When we start executing last on ELSP[0] there will have been another
execlists_dequeue() where we see an empty slot (or fill it) and update
queue_priority. If we are down to the last request, it will be set to
INT_MIN. Upon its completion, it will remain INT_MIN.

> Then there is also "if (port_count(port0)) goto unlock;" suggesting that 
> if there were any appends to ELSP[0] we will also fail to act in this 
> situation?

If we only write into ELSP[0], then ELSP[1] remains empty and the
queue_priority still needs to INT_MIN so that we service any new
i915_request_add immediately.
 
> > We won't evaluate preemption if we are still awaiting the HWACK from the
> > last ELSP write, or if we are still preempting.

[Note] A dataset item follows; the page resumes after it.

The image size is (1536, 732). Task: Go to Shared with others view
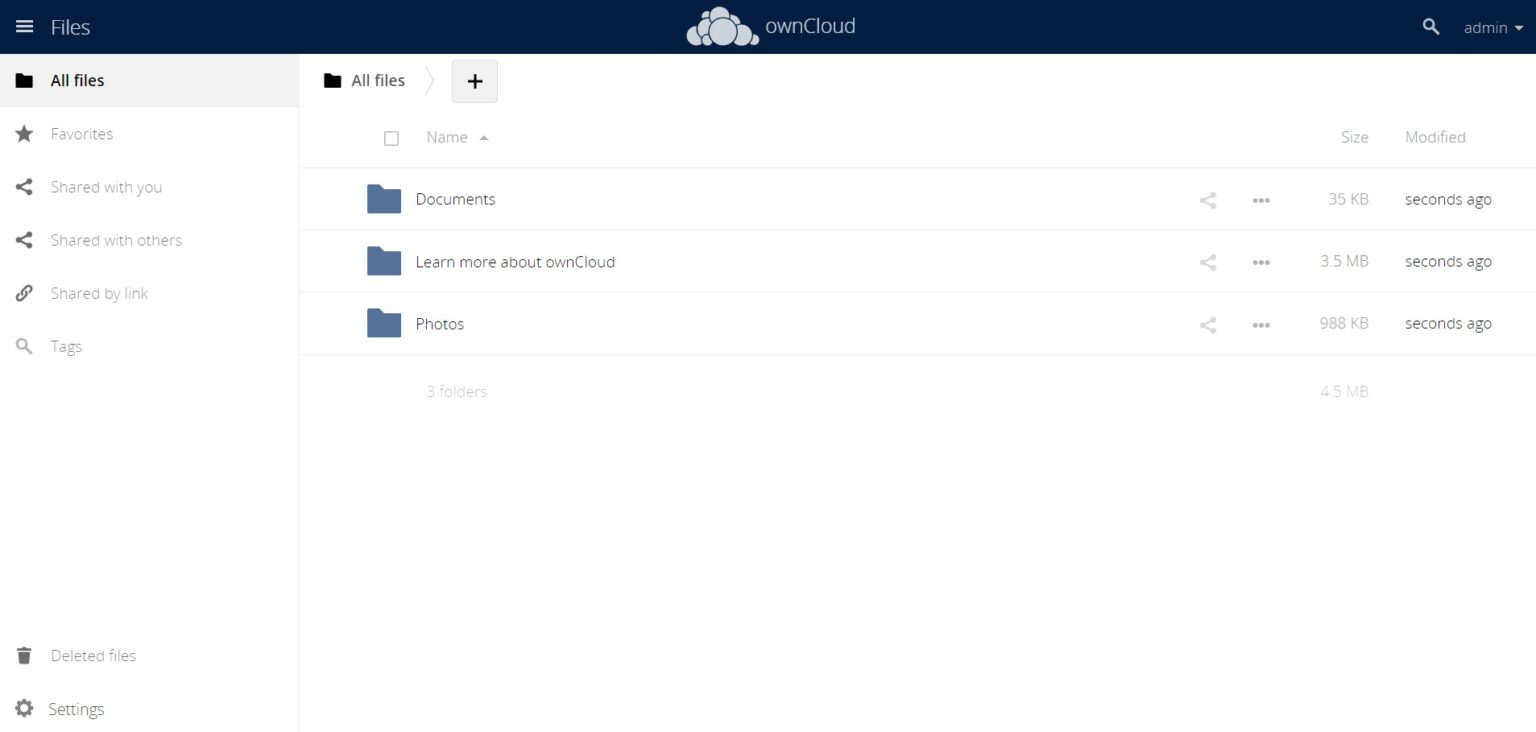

In both of those cases,
> > we expect to receive an interrupt promptly, upon which we then redo our
> > evaluations.
> > 
> >> Also, don't you need to manage execlists->queue_priority after CSB
> >> processing now? So that it correctly reflects the priority of request in
> >> ELSP[1] after ELSP[0] gets completed? It seems that without it would get
> >> stuck at the previous value and then submission could decide to skip
> >> scheduling the tasklet if new priority is lower than what was in ELSP[1]
> >> before, and so would fail to fill ELSP[1].
> > 
> > Yes, that is also done here. Since we are always looking one request
> > ahead, we either update the priority based on the queue following the
> > resubmission on interrupt, or it is left as INT_MIN on completion.
> > Indeed, making sure we reset back to INT_MIN is essential so that we
> > don't any future submissions from idle.
> 
> Okay I see it - because execlists_dequeue is called and runs to the 
> queue_priority update bit even when there is nothing in the queue.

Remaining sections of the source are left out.